Ah, the skeptic, with his own brand of faith in the rational. Everyone's got some kind of faith, even the skeptic, who has faith that he will find the root of why the machine doesn't work. We have faith in lots of things: in mystery or in chemistry, in the unprovable or in the rational proof. We believe in love, we believe in science; we believe there is nothing or we believe there is something "out there" bigger than us. And tonight we have faith that our being here together can make a difference in our lives in the year ahead.
For the past fifty years or so, though, we've done the "faith in the secular" thing. We've worshipped progress; we've worshipped Marx and Jung and Freud and the dollar and science but in the new millennium we came up dissatisfied and lonely. A decade ago Harvey Cox, a sociologist of religion, predicted the decline in traditional religious denominations, but he wrote in his later book Fire from Heaven that he had missed the parallel phenomena of "the disabusement of belief among the young concerning those beautiful promises that reason or science or politics were going to deliver us from our misery. All that stuff went oversold and went sour."
We really believed that we didn't need the mystical when we had the rational. Last night I referred to the culture of disbelief that makes it so hard for some of us to find faith. And yet in the last five years almost every Jewish institution has witnessed a resurgence of interest. Sometime recently a whole bunch of us figured out that when all is said and done, secularism isn't going to last, either. For all its terrible and sometimes tragic flaws, religion still offers us the opportunity to struggle to understand why we exist and therefore what we should do with our lives. For all its mistakes, for all its excesses and faults, religious institutions remain the major sources of community, volunteerism, and security; and according to a recent Gallup poll, their members are far more likely to donate both hours and money to charitable causes.
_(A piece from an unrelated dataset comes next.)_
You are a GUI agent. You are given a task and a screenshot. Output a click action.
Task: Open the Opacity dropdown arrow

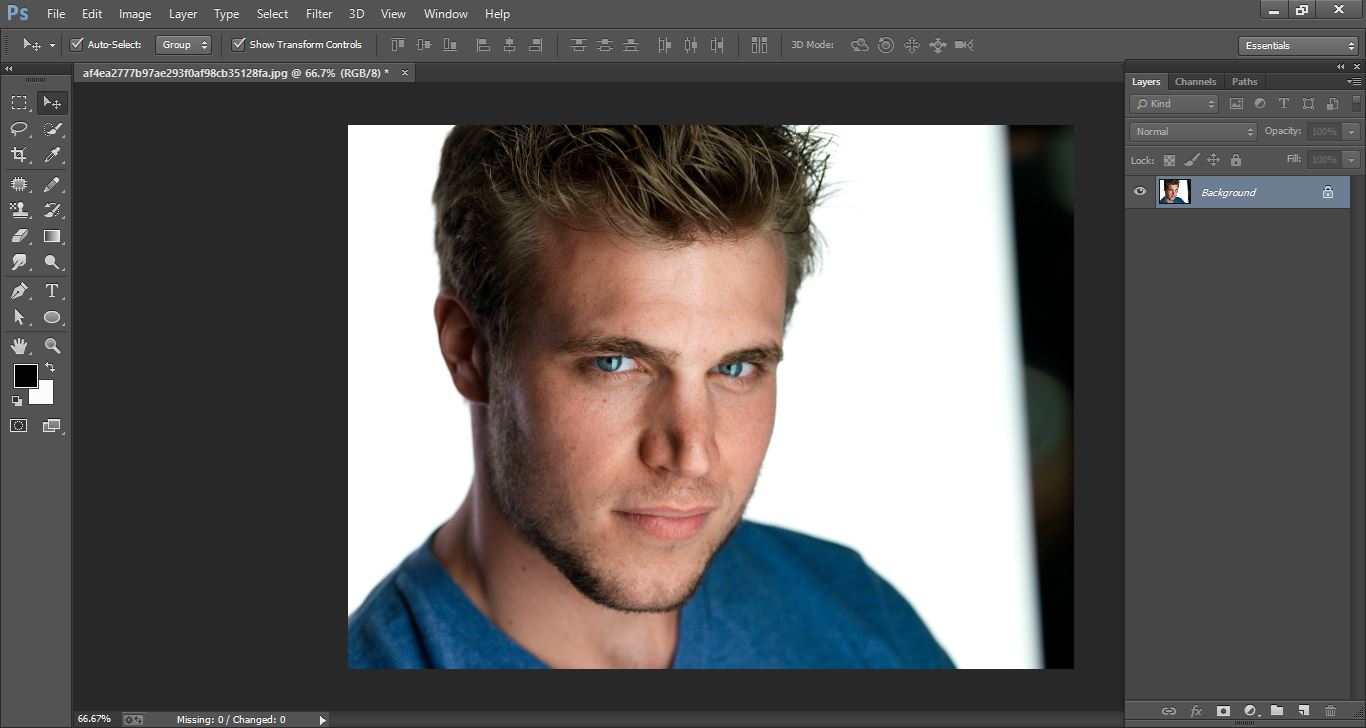click(x=1350, y=130)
So pure secularism doesn't work any more for many of us. Some of us go back to that "old time religion." The phenomenon of ba'aley teshuva- "born-again Jews" is quite interesting. People "go back" big time and find comfort, familiarity, spiritual discipline and predictability. They use their new faith and practices to keep our material and often valueless society at bay. But those of us who have chosen to sit here today, in a liberal setting, know that for us pure "old time religion" doesn't work, either. While some of our friends or even family may choose theological certainties and strict interpretations, we are not knocking down that door, no matter how attractively it's packaged because the "old" religion is for us too rigid, patriarchal, hierarchical, rule-bound.
So some of us go "New Age." We chant mantras in Hebrew in a vegetarian-kosher retreat centre; our chamsa-amulets have stones for the proper chakras. It feels unjaded and speaks to contemporary concerns like feminism and ecology and offer a softer more immanent G-d imagery. But that also doesn't work for many of us: after all, we chose to come to a "traditional" service. For us the "new" religion is too loosy-goosy, too personal almost narcissistic generic and universal. No wonder so many of us, I think, feel confused and disenfranchised from the whole religious enterprise, as drawn to the idea of it as we may be. It's either too "New Age-y" or too "orthodox." Some feel we aren't contemporary enough. Some feel we aren't "authentic" enough. What's a Jew to do?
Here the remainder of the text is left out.